Plus, there’s more than one way to win. Huffman noted that “you’re going to have 10 to 12 potential generational quarterbacks on the front end [of any recruiting class], when you look at it from the perspective of high school. But then there always ends up being 30, 40 impact college quarterbacks in a class. It may not be obvious. That’s where it’s always development and calls of schemas and games that help you compensate for it.
“You look at the teams that played in the national championship last year. One was the No. 1 quarterback in the country [Alabama’s Bryce Young]and the other was a guy who walked the first time, transferred, then came back [Georgia’s Stetson Bennett]. You can win with the guy who isn’t highly touted, especially if you have a good offensive system.
The Huskies have that. Along with DeBoer, Grubb and Penix, No. 24 Washington (7-2) — who plays No. 6 Oregon (8-1) at 4 p.m. Saturday — leads the nation in passing (370.2 yards per game). The Huskies have a dedicated NIL education program (Boundless Futures), a collective committed to fostering offers for UW athletes (Montlake Futures), and exclusive access to the city of Seattle as well.
But when it comes to recruiting quarterbacks, is it enough?
“I think over time a lot of these companies and collectives and the people who are putting millions into them are going to be like, ‘What are we doing? Why are we investing this money in Texas A&M and watching it implode? Why are we investing in players who maybe don’t even play and are going to leave? “Said former UW quarterback Brock Huard, a FOX game analyst and radio host at Seattle Sports Station 710 AM. “Over time, you’re actually going to see him come back to what he would have must have been. The rainmakers [top players] deserve theirs, but to think that you can just throw silly money and it will change your fortune and your team and your record is ridiculous and absurd.

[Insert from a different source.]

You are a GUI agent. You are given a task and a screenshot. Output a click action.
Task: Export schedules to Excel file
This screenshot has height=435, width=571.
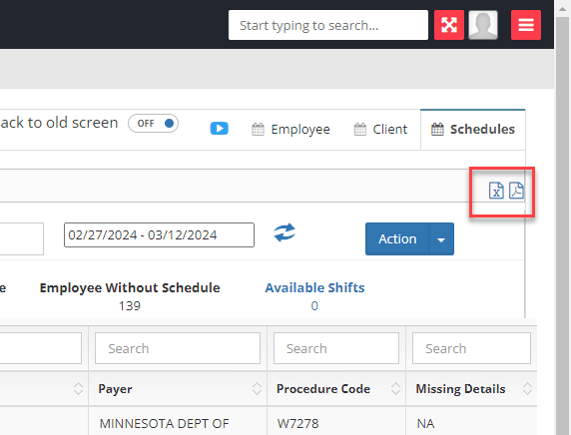(496, 190)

Caspino added, predicting the future of college football, “If universities with collectives that are really big on NIL are going into a tear and starting to win everywhere, then everyone will have to match that. If they lose and it falls apart, then NIL is going nowhere. So if we look at who the big players are – Tennessees, Oregons, Miamis, etc. – if these schools dominate then everyone is going to say, “We have to do it.”
“It will depend on wins and losses.”
In this case, at least, the game hasn’t changed at all.